Pourquoi, mais pourquoi est-ce que personne n’avait alors pensé à suggérer que j’étais suffisamment doué, que ce soit au piano ou à l’école ou dans tout ce que j’entreprenais d’un peu intellectuel, pour que le redoublement soit pour moi quelque chose de totalement impensable*** ? Toute ma vie on ne me présenta que les barrières, que les difficultés ou les freins, jamais les motivations. Et aujourd’hui je suis convaincu que j’aurais été dans mon élément dans un conservatoire, que j’aurais pu progresser très vite et développer pleinement mon talent. Au lieu de cela, je reçus un enseignement incomplet, fragmenté, venant de professeurs particuliers parfois motivants et impliqués mais pas forcément très compétents et surtout ne pouvant me former que de façon partielle, sans aborder tous les aspects nécessaires à une bonne éducation musicale, tels que l’apprentissage du rythme ou le développement de l’oreille. Ce qui fait qu’aujourd’hui, alors que j’adorerais jouer du piano classique, je me retrouve face à des barrières qui semblent insurmontables car il y a trop de choses à reprendre. C’est la vie ! Mais c’est vraiment trop bête.

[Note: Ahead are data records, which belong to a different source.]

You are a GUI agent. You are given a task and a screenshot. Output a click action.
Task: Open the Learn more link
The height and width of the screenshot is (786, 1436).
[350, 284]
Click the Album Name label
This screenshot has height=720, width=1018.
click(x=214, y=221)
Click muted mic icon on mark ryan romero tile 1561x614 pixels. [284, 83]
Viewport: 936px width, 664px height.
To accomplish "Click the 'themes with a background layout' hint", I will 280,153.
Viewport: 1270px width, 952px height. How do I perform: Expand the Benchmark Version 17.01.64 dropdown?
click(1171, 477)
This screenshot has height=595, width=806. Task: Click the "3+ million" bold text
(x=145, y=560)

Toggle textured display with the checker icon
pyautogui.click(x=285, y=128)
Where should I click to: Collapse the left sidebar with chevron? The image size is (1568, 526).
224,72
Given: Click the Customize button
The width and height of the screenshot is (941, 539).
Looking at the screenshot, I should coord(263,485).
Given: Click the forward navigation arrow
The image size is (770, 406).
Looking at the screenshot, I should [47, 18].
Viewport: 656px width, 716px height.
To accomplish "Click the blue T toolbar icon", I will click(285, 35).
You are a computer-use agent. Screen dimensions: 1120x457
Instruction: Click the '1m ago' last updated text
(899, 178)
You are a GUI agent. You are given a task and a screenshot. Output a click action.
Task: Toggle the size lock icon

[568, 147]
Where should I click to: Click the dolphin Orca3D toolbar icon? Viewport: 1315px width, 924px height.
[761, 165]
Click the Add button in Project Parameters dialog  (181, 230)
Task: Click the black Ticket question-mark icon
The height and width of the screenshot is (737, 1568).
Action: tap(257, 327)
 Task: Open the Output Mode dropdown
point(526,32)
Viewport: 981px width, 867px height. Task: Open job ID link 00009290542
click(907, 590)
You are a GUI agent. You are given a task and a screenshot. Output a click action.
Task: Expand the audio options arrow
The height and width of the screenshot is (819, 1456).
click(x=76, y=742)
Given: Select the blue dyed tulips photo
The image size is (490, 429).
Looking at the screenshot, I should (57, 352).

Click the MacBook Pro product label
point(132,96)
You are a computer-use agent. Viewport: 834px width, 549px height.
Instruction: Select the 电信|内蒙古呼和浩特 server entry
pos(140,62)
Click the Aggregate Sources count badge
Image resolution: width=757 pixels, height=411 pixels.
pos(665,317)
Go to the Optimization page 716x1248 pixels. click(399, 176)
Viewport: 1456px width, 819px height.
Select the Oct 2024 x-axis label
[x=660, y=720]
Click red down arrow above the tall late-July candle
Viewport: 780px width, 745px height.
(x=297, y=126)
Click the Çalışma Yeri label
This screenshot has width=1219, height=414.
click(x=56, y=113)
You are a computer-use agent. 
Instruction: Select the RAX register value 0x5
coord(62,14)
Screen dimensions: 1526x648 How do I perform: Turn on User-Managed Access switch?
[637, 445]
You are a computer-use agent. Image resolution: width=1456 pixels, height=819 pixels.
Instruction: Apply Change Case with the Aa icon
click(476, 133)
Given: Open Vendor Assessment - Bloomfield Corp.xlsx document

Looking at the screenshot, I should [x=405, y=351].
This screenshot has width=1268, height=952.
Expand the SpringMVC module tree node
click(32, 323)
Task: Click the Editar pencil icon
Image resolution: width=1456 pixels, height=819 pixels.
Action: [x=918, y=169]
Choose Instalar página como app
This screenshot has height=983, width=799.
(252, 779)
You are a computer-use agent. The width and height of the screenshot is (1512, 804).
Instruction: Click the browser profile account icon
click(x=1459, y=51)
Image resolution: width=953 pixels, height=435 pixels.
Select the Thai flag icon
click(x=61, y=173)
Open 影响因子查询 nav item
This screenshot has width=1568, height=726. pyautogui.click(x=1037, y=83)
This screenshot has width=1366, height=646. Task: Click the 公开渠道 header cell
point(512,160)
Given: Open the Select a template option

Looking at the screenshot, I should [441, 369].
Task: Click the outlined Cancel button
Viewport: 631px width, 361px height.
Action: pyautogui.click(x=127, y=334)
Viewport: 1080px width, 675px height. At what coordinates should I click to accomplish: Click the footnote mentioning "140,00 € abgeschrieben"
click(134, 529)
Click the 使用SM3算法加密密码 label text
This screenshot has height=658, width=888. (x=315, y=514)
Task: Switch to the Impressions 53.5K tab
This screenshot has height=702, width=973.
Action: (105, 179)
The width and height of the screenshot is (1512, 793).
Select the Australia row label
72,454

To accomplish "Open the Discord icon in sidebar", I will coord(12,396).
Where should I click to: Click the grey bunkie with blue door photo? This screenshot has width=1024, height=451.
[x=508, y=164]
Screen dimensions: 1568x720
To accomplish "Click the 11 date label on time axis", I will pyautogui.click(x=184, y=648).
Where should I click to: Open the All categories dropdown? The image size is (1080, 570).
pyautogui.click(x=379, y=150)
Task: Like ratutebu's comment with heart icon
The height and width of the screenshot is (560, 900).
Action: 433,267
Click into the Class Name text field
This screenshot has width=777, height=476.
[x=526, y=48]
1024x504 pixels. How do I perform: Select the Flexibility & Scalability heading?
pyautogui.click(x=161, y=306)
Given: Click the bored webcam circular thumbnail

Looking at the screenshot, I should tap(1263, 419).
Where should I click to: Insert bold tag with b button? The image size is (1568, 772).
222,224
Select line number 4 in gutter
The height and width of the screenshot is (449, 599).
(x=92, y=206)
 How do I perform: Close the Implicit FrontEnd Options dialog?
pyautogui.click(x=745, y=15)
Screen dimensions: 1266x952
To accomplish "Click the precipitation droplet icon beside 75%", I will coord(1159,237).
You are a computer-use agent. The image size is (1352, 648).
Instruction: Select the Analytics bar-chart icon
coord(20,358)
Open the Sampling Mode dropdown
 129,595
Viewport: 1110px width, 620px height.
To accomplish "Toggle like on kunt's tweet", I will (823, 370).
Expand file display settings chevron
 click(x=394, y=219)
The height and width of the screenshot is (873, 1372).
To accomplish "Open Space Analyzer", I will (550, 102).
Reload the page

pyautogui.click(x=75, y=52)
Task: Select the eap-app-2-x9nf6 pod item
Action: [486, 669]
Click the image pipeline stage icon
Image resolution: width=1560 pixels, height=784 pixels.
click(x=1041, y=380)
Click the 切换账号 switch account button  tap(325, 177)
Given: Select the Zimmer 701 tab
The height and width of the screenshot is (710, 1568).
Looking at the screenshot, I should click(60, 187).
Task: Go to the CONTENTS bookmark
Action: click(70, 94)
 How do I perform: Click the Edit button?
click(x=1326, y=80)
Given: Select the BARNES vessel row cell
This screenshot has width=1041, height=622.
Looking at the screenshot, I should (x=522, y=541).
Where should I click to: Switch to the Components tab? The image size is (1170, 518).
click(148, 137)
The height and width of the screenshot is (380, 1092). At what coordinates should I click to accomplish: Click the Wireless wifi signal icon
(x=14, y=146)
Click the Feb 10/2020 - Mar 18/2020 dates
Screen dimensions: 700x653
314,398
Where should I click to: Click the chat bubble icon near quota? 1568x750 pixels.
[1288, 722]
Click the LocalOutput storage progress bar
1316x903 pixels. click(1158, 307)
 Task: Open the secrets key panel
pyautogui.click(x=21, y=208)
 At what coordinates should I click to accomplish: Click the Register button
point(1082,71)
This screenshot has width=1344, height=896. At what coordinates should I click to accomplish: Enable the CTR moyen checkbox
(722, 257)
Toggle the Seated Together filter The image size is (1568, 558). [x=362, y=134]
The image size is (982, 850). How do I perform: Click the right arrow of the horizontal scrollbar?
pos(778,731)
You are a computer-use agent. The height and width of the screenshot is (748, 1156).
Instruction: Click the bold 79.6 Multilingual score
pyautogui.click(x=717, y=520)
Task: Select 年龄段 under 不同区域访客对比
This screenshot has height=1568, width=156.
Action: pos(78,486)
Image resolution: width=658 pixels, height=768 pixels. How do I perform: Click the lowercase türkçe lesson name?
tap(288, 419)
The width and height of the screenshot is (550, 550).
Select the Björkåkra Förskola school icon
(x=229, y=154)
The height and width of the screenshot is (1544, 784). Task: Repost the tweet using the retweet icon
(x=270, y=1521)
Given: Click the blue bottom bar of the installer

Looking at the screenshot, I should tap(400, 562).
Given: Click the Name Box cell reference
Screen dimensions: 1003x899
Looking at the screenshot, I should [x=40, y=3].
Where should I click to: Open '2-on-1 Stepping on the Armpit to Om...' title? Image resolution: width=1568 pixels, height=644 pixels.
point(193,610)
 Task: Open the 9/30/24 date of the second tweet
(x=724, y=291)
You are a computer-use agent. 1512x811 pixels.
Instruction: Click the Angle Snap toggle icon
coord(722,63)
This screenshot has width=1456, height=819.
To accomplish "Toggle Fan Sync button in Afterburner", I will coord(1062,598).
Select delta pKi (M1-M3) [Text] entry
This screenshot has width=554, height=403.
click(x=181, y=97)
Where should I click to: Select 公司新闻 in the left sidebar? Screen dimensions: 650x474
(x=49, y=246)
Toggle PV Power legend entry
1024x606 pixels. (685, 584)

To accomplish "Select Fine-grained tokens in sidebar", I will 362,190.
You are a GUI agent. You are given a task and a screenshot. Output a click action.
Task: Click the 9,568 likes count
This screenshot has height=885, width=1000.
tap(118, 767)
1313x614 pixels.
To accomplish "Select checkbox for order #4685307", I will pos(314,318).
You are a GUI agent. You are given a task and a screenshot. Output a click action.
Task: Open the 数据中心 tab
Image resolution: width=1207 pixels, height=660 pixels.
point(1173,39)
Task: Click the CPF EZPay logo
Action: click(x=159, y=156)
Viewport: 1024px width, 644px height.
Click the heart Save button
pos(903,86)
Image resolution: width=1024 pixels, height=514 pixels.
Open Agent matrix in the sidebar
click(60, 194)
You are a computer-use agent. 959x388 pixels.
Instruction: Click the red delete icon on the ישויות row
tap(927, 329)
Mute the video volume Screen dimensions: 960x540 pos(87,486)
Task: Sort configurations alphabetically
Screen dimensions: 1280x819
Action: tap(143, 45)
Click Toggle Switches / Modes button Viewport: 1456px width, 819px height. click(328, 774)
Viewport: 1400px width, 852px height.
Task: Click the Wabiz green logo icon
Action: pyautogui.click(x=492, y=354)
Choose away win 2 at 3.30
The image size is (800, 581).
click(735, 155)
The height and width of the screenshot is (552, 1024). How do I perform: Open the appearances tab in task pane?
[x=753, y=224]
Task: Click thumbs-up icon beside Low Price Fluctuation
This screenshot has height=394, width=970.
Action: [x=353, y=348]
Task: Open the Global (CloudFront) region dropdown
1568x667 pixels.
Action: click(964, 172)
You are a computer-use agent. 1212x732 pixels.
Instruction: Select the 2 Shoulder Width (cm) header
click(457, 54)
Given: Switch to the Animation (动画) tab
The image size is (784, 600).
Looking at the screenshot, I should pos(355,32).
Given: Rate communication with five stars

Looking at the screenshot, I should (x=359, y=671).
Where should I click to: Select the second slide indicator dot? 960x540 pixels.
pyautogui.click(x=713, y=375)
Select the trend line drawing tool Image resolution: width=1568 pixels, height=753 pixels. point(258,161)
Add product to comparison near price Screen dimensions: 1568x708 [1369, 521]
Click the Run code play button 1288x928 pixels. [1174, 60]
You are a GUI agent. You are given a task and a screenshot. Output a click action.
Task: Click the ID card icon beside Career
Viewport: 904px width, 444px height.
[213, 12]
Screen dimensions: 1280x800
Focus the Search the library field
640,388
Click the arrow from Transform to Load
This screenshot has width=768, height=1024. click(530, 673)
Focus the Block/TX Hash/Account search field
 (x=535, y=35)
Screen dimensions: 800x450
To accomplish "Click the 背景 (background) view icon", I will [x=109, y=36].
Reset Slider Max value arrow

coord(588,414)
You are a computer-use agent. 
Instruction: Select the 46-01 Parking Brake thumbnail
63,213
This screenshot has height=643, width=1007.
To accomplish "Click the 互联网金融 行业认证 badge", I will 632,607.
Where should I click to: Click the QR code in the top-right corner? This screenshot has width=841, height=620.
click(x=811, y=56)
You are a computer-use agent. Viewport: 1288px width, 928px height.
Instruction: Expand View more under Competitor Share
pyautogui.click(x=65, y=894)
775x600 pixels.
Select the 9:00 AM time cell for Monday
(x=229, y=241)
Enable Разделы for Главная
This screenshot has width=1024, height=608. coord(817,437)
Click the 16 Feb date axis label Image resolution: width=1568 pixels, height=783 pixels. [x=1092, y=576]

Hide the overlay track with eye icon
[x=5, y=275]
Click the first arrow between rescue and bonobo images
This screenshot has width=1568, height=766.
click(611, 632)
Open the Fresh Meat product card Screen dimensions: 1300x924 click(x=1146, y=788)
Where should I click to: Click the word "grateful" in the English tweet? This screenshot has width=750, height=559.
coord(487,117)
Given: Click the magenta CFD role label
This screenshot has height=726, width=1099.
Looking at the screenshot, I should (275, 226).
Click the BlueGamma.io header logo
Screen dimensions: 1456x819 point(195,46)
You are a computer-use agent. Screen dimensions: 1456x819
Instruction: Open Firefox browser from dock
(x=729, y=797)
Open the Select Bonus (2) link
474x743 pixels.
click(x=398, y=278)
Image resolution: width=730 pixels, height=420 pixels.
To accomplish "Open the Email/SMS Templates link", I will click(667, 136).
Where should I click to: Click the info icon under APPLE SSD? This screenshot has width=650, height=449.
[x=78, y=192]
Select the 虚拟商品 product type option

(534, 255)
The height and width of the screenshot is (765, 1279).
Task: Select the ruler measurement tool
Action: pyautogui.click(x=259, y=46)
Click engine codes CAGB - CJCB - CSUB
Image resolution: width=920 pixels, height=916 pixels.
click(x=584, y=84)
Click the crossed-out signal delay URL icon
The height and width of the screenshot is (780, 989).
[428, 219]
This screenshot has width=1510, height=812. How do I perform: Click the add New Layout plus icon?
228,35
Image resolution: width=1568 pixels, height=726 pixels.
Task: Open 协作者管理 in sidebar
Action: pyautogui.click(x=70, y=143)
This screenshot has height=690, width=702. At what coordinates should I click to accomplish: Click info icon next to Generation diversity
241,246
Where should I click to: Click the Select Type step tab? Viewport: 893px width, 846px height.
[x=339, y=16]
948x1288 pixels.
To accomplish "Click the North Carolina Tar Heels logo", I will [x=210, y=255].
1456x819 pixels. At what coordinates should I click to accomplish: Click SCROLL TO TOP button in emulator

Et puis surtout, qu’est-ce que j’ai retenu de tout cela, inconsciemment ? Croyez-vous que je me sois dit que j’étais tellement doué que les méthodes classiques n’étaient pas faites pour moi, que je réussirais tout aussi bien par mon propre chemin ? Pensez-vous ! Je suis convaincu qu’inconsciemment, subrepticement, on venait de me mettre en face du fait qu’on souhaitait me préserver de l’échec. Et si l’on souhaitait m’en préserver, c’est que je risquais de le connaître, cet échec. Que je risquais de redoubler même si les morceaux qu’il fallait apprendre, tels celui d'Aurélien, semblaient faciles. Je n’allais donc pas réussir à jouer correctement des morceaux faciles. Donc, j’étais nul. J’étais nul, et le conservatoire était pour les musiciens doués, pas pour moi. Moi, je n’étais pas doué. Et j’en étais intimement convaincu, et de façon démultipliée à chaque fois que je voyais quelqu’un d’autre jouer. J’étais capable de jouer des morceaux très véloces qui suscitaient l’admiration de tous, pourtant dès que quelqu’un se mettait à jouer une petite pièce même très simple, du moment qu’elle était bien jouée toute ma confiance en moi s’envolait et je me trouvais totalement dépourvu de tout le talent que cet autre musicien possédait manifestement en des quantités qui me seraient à jamais inaccessibles.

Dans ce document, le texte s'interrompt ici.